Producer support for the beef checkoff is 78 percent its highest in 21 years, according to the latest producer attitude survey. The checkoff program includes things like promotion and education to and for consumers, retailers and restaurant owners; extensive beef-safety, product-enhancement, human-nutrition and market research to identify and respond to consumers' changing demands for beef and beef products; beef-industry training, from farm to fork, to help everyone in the production chain take responsibility for their roles in maintaining a desirable product; and foreign-marketing efforts in about 80 countries across the globe all with a $1-per-head investment.
So what are some of the results that beef producers and importers have helped bring to fruition through their beef checkoff that are making this year's Independence celebration a bountiful one? Let's take a quick look at just a few key milestones and accomplishments:
-- Consumer demand for beef has remained strong throughout the latest recession and despite one of the tightest beef supplies in history. Consumer demand for beef advanced 2 percent in 2013, according to ag economist Glynn Tonsor of Kansas State University.
-- Consumers remain steadfast in their willingness to pay more for beef, even as beef prices set new highs.
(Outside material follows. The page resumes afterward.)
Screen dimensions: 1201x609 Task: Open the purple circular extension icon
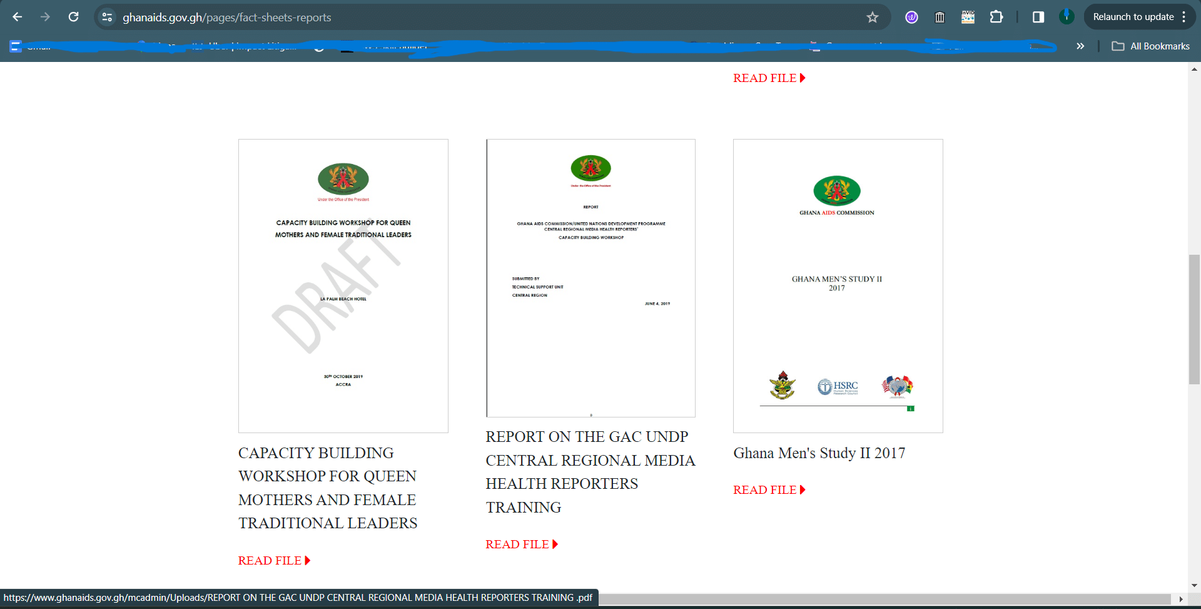click(x=911, y=18)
In June 2014, they said they would pay $7.52 per pound for steak, up 18.4 percent from May 2014, according to the Oklahoma State University's monthly Food Demand Survey.
-- More than 39 percent of participants in a Google poll in June 2014 said they are likely to grill or eat beef over the July 4th holiday as opposed to chicken (23.6 percent), pork (12.2 percent), seafood or fish (7.3 percent), turkey (4 percent) or none of the above.
-- Beef finished first in foodservice from 2009 to 2013, making more money in restaurants than any other protein and racking up the largest pound increase up 178 million pounds of any protein, and representing 32 percent of the total protein market in foodservice with sales of 8 billion pounds in the last year alone!
-- With millions of checkoff dollars a year ($7.5 million in 2014) going to promotions of and education and training about U.S. beef across the globe, the value of U.S. beef exports in 2013 eclipsed the $6 billion mark for the first time, surpassing 2012 totals by nearly 13 percent in volume and 12 percent in value.
-- Thanks to those results in the global marketplace, the export value of fed slaughter is currently about $260 per head, up from $207 per head a year ago.
The bottom line is that beef is driving traffic to grocery stores and the meat case this grilling season. In a recent survey, Americans said that they are twice as likely to visit a grocery store that's promoting beef for grilling over a store that promotes any other protein.
Independent economic research has long declared that the beef checkoff makes a tremendous difference for the bottom lines of its investors compared to what they would be without checkoff investments and early indications from a new Return on Investment study coming out later this month promise continued evidence of the same.